→ **Short task A**
Answer these questions using the file systems text, which comes before the items. Put each answer on its own line, marked the same way.
(i) Which version of Windows introduced the extensions to FAT-16 that led to FAT-32?
(ii) In MS-DOS, how long could a file name and its optional extension be?
(iii) In the name homepage.html.zip, what does the .zip extension indicate?
→ **Short task B**
In the file systems text, which appears before the items, rewrite the paragraph beginning "Many operating systems support two-part file names" as a short list that keeps its main facts.
→ **Short task C**
Extend the file systems text, which stands before the items, from the point where it stops.

→ **Given text**
>>

An aside on file systems is probably in order here. Older versions of Windows (such as Windows 95 and Windows 98) used the MS-DOS file system, called FAT-16, and thus inherited many of its properties, such as how file names are constructed. Admittedly, Windows 98 introduced some extensions to FAT-16, leading to FAT-32, but these two are quite similar. Modern versions of Windows all still support the FAT file systems, even though they also have a much more advanced native file system (NTFS) that has different properties (such as file names in Unicode). We will discuss NTFS in Chapter 11. There is also a second file system for Windows, known as ReFS (Resilient File System), but that one is targeted at the server version of Windows. In this chapter, when we refer to the MS-DOS or FAT file systems, we mean FAT-16 and FAT-32 as used on Windows unless specified otherwise. We will discuss the FAT file systems later in this chapter and NTFS in Chapter 12, where we will examine Windows 10 in detail. Incidentally, there is also an even newer FAT-like file system, known as exFAT file system, a Microsoft extension to FAT-32 that is optimized for flash drives and large file systems.

Many operating systems support two-part file names, with the two parts separated by a period, as in prog.c. The part following the period is called the file extension and usually indicates something about the file. In MS-DOS, for example, file names were 1–8 characters, plus an optional extension of 1–3 characters. In UNIX, the size of the extension, if any, is up to the user, and a file may even have two or more extensions, as in homepage.html.zip, where .html indicates a Web page in HTML and .zip indicates that the file (homepage.html) has been compressed using the zip program. Some of the more common file extensions and their meanings are shown in Fig. 4-1.

Figure 4-1

ExtensionMeaning
.bakBackup file
.cC source program
.gifCompuserve Graphical Interchange Format image
.htmlWorld Wide Web HyperText Markup Language document
.jpgStill picture encoded with the JPEG standard
.mp3Music encoded in MPEG layer 3 audio format
.mpgMovie encoded with the MPEG standard
.oObject file (compiler output, not yet linked)

<<

→ **Extracted data**
>>

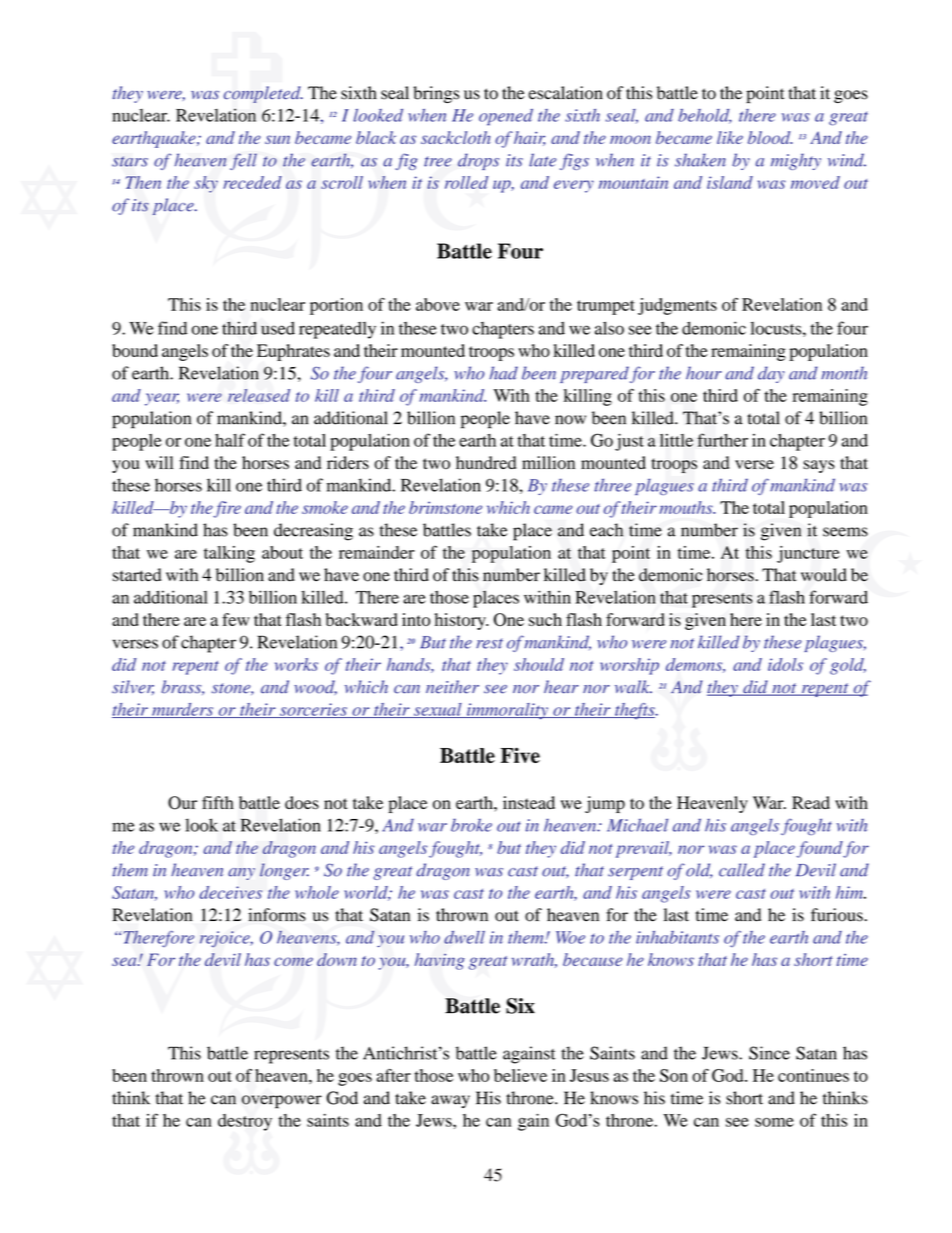 The height and width of the screenshot is (1233, 952). I want to click on hundred, so click(486, 462).
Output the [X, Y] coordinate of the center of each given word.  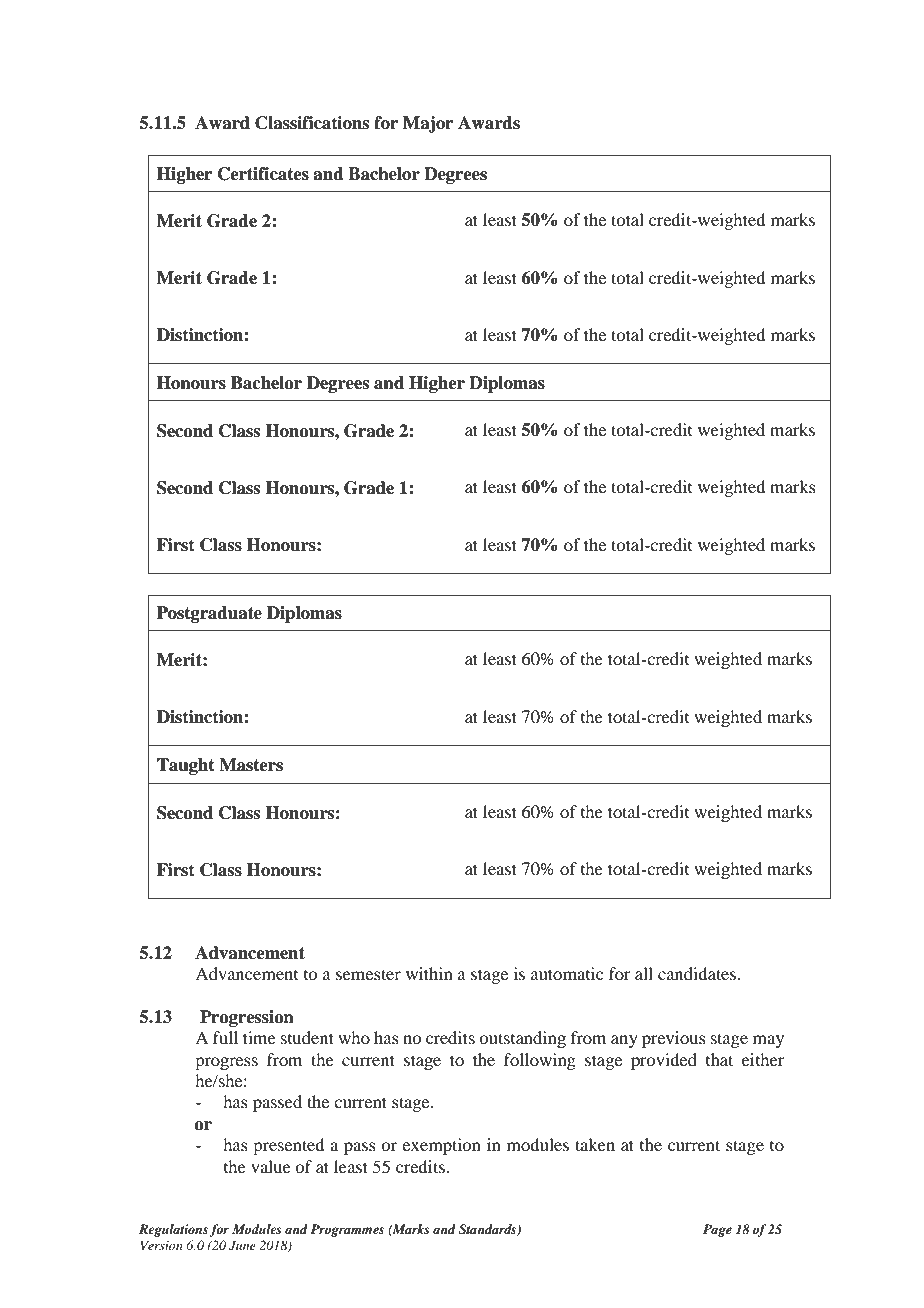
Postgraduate [209, 614]
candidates [698, 973]
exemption [441, 1146]
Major [428, 124]
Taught [186, 766]
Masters [251, 765]
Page [717, 1230]
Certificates [263, 174]
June [242, 1246]
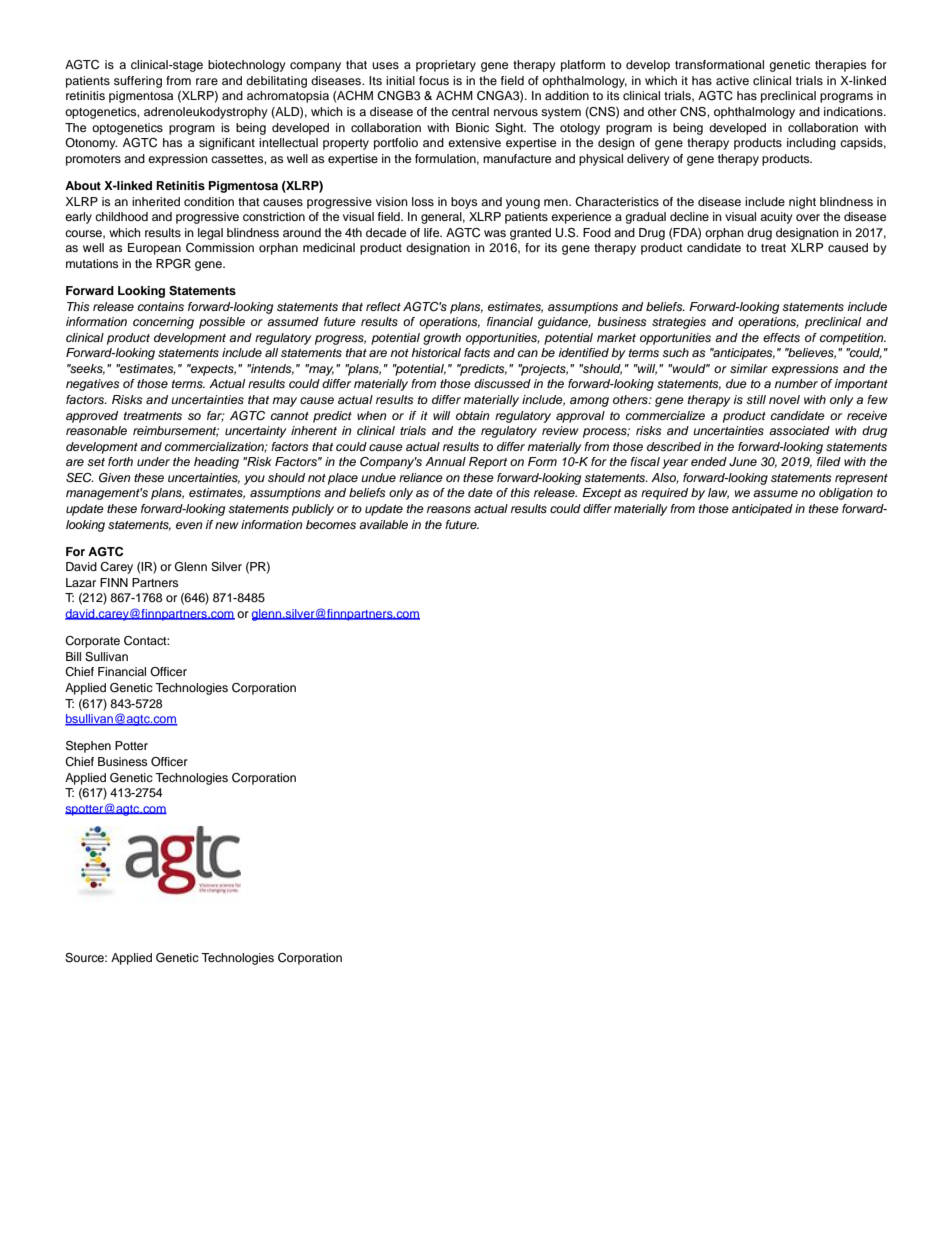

<<

→ **Final answer A**
(i) Windows 98.
(ii) The file name could be 1–8 characters, plus an optional extension of 1–3 characters.
(iii) It indicates that the file (homepage.html) has been compressed using the zip program.

→ **Final answer B**
- Many operating systems allow two-part file names separated by a period, such as prog.c.
- The part after the period is the file extension, which usually indicates something about the file.
- In MS-DOS, file names were 1–8 characters, with an optional extension of 1–3 characters.
- In UNIX, the user decides the size of the extension, if there is one. A file may have two or more extensions, as in homepage.html.zip, where .html marks an HTML Web page and .zip shows that the file was compressed with the zip program.
- Fig. 4-1 lists some common extensions and their meanings.

→ **Final answer C**
.pdfPortable Document Format file
.psPostScript file
.texInput for the TEX formatting program
.txtGeneral text file
.zipCompressed archive

Some typical file extensions.

In some systems (e.g., all flavors of UNIX), file extensions are just conventions and are not enforced by the operating system. A file named file.txt might be some kind of text file, but that name is more to remind the owner than to convey any actual information to the computer. On the other hand, a C compiler may actually insist that files it is to compile end in .c, and it may refuse to compile them if they do not. However, the operating system does not care.

Conventions like this are especially useful when the same program can handle several different kinds of files. The C compiler, for example, can be given a list of several files to compile and link together, some of them C files and some of them assembly-language files. The extension then becomes essential for the compiler to tell which are C files, which are assembly files, and which are other files.

In contrast, Windows is aware of the extensions and assigns meaning to them. Users (or processes) can register extensions with the operating system and specify for each one which program ‘‘owns’’ that extension. When a user double clicks on a file name, the program assigned to its file extension is launched with the file as parameter. For example, double clicking on file.docx starts Microsoft Word with file.docx as the initial file to edit. In contrast, Photoshop will not open file ending in .docx, no matter how often or hard you click on the file name, because it knows that .docx files are not image files.

4.1.2 File Structure

Files can be structured in any of several ways. Three common possibilities are depicted in Fig. 4-2. The file in Fig. 4-2(a) is an unstructured sequence of bytes. In effect, the operating system does not know or care what is in the file. All it sees are bytes. Any meaning must be imposed by user-level programs. Both UNIX and Windows use this approach.

Figure 4-2

The figure consists of three parts labeled (a), (b), and (c) that illustrate three kinds of files: Byte sequence, Record sequence, and Tree.

Three kinds of files. (a) Byte sequence. (b) Record sequence. (c) Tree.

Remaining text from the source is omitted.